If you're reading the Lensman series for the
first time (this is my fourth), it's best to start either at
the beginning with Triplanetary, or with
Galactic Patrol, which was written first and
stands on its own, not depending on any of the material
introduced in the first two “prequel” volumes.
- Jordan, Bill [William Henry].
No Second Place Winner.
Concord, NH: Police Bookshelf, [1965] 1989.
ISBN 0-936279-09-5.
-
This thin (114 page) book is one of the all-time classics of
gunfighting, written by a man whose long career in the U.S. Border
Patrol in an era when the U.S. actually defended its southern border
schooled him in the essentials of bringing armed hostilities to an
end as quickly and effectively as possible while minimising risk to
the lawman. Although there are few pages and many pictures, in a way
that's part of the message: there's nothing particularly complicated
about winning a gunfight; it's a matter of skill acquired by patient
practice until one can perform reliably under the enormous stress of
a life-or-death situation. All of the refinements and complexity of
“combat shooting” competitions are a fine game, the author argues,
but have little to do with real-world situations where a peace
officer has no alternative to employing deadly force.
The author stresses repeatedly that one shouldn't attempt to learn
the fast draw or double action hip shooting techniques he teaches
before having completely mastered single action aimed fire at
bullseye targets, and advocates extensive dry-fire practice and
training with wax or plastic primer-only practice loads before
attempting the fast draw with live ammunition, “unless you wish to
develop the three-toed limp of the typical Hollywood ‘gunslinger’”
(p. 61).
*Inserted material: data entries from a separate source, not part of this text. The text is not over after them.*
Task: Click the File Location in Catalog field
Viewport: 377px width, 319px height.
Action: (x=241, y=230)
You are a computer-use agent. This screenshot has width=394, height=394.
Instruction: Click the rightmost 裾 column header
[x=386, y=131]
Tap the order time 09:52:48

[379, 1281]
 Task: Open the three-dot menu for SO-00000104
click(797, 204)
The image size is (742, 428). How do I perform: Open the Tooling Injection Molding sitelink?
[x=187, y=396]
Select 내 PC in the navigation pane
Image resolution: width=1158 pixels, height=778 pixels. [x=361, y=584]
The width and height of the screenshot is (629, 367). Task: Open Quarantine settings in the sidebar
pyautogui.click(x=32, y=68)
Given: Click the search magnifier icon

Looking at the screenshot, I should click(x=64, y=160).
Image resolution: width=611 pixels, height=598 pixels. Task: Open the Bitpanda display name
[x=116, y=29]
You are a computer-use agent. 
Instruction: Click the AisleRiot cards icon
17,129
Jordan considers the double action revolver the only
suitable weapon for a law officer, but remember that this book was
written forty years ago, before the advent of today's light and
reliable semiautomatics with effective factory combat loads. Still,
the focus is on delivering the first shot to the malefactor's
centre of gravity before he pulls the trigger, so magazine capacity
and speedy reloading aren't as high priorities as they may be with
today's increasingly militarised police.
This book is out of print, but used copies are readily available.